A judge on Monday denied another effort by defense lawyers to delay trial of a convicted sex offender charged with the 2005 abduction and murder of 9-year-old Jessica Lunsford, who died after she was buried alive during a frenzied search that drew international attention.

"The fact of the matter is, this case is going forward," said Circuit Judge Richard Howard, who denied a request for a delay by attorneys for defendant John Evander Couey.

A few minutes later, Howard began questioning prospective jurors about their knowledge of the heavily publicized case.

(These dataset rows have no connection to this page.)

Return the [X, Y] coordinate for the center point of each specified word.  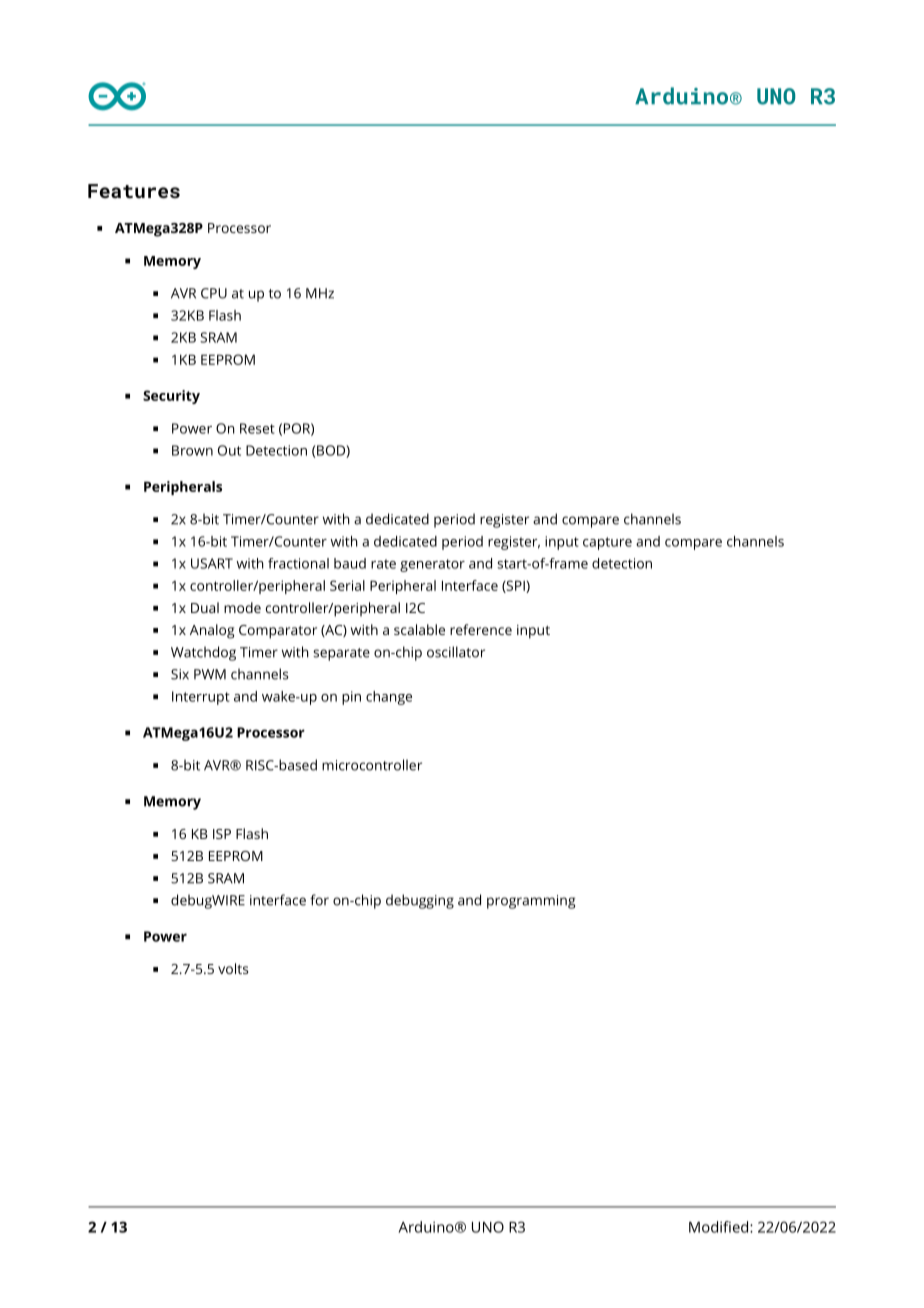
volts [233, 968]
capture [607, 543]
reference [481, 629]
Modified [720, 1227]
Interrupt [201, 698]
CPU [214, 293]
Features [134, 191]
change [389, 698]
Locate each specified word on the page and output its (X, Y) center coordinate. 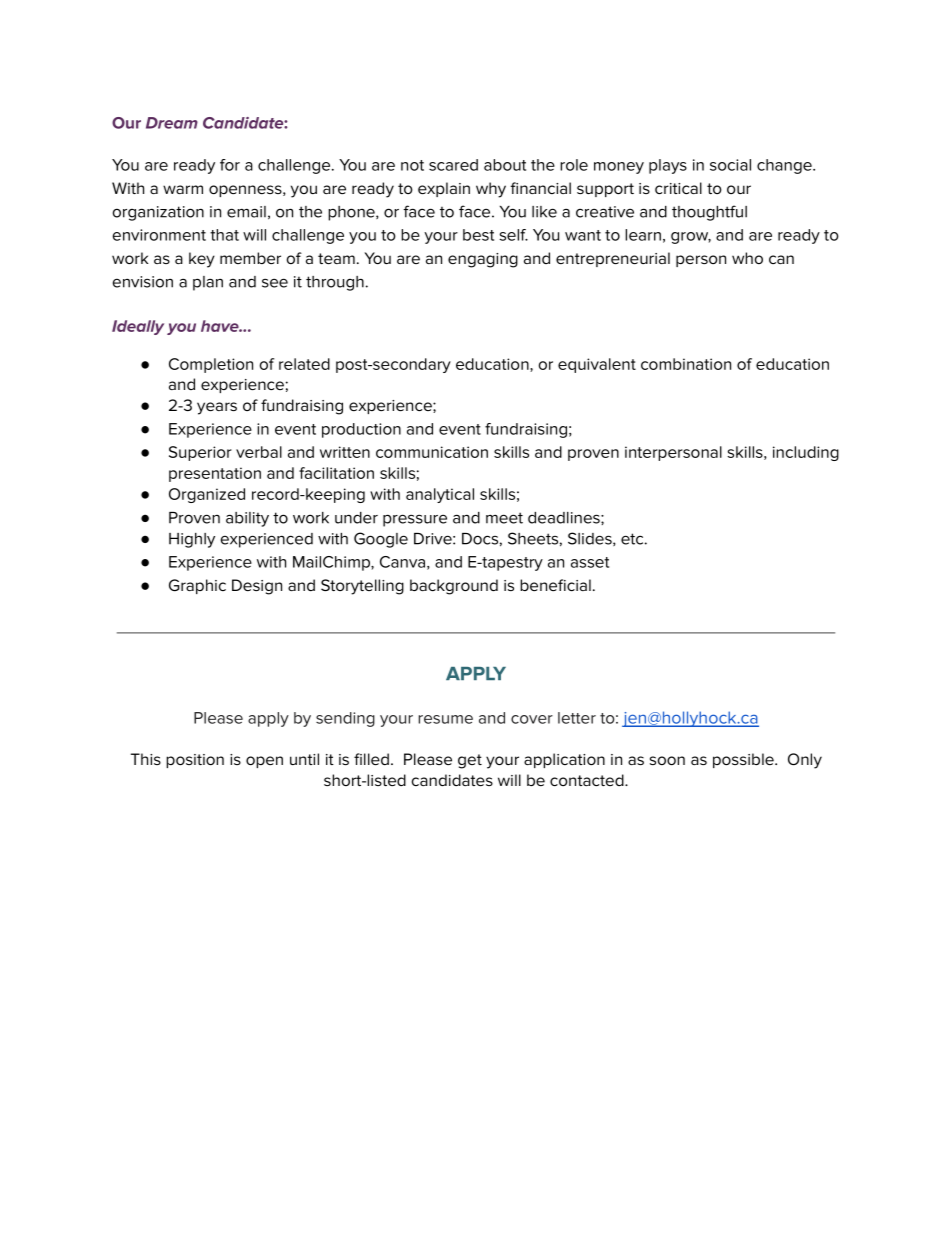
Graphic (197, 586)
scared (453, 165)
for (230, 165)
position (195, 761)
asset (590, 562)
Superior (200, 453)
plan (208, 283)
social (730, 165)
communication (432, 452)
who (747, 258)
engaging (483, 260)
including (806, 453)
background (454, 587)
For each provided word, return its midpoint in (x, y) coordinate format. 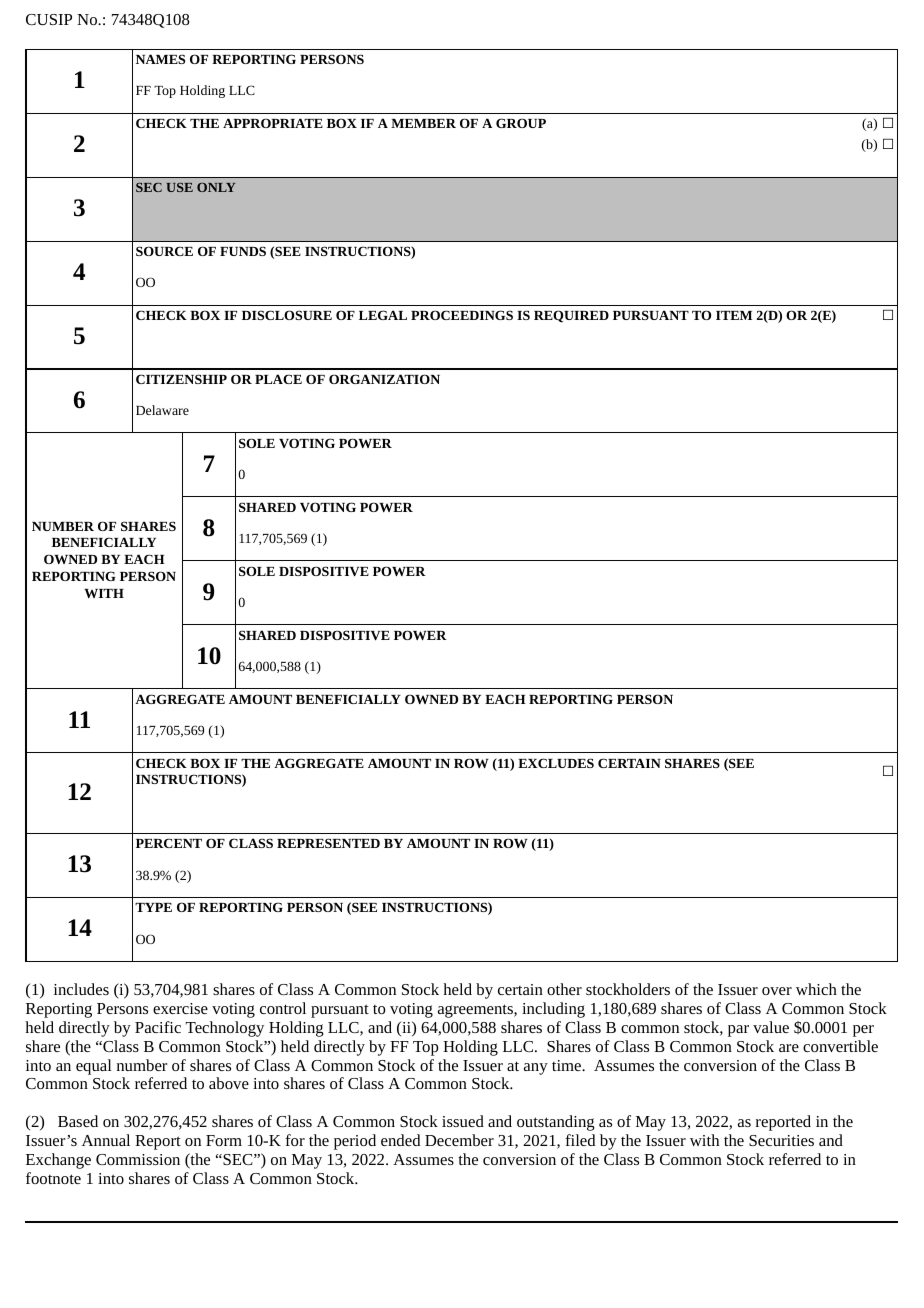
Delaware (162, 410)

Publicity forced the trial to be moved from Citrus County, where the crime occurred, to Miami.

Jury selection is expected to consume much of the week and the final panel of 12 jurors and six alternates will be sequestered in an effort to limit anything they might hear or read about the case. News organizations are barred from showing the faces of jurors or reporting their names.

Couey, 48, is charged with first-degree murder, kidnapping, sexual battery on a child younger than 12 and burglary. He faces the death penalty if convicted, with the trial expected to take as long as four weeks.

Couey attorney Dan Lewan has made several efforts to delay the trial and said again Monday that the defense team has not had adequate time to go through evidence released by prosecutors a month ago. Much of that evidence focuses on testimony by jail guards about incriminating statements Couey allegedly made.

"We cannot be ready at this time to go to trial," said Lewan, standing in front of a 15-inch stack of the new evidence.

Lewan also said he would file papers later Monday containing statements by two doctors that Couey is mentally retarded, which would prevent him from being executed if convicted. Howard, however, said that issue should be left until a possible penalty phase in the case.

A taped confession in which Couey acknowledged abducting Jessica on Feb. 23, 2005 from her Homosassa home, raping her and then burying her alive, was thrown out last summer by Howard. The judge ruled that Couey's rights were violated because two Citrus County detectives continued questioning him even after he requested a lawyer.

But prosecutors have the other statements Couey made while in custody and have DNA evidence from a bloody mattress found in Couey's room that matches Jessica.

In one of those statements, a jail guard quoted Couey as saying: "I didn't mean to kill her. I never saw myself as someone who could do something like this."

Couey, a registered sex offender, was living with his half-sister in a mobile home only a few hundred yards from the Lunsford house, but authorities didn't know that because he had not given them his new address as required. He was arrested on an unrelated warrant in Georgia in March 2005 after fleeing Florida when the search for Jessica intensified.

In response to the case, Florida and at least 18 other states passed laws toughening penalties on sex offenders involved with children and beefed up tracking requirements for convicted offenders. A federal law enacted last summer created the first-ever national program aimed at finding noncompliant offenders.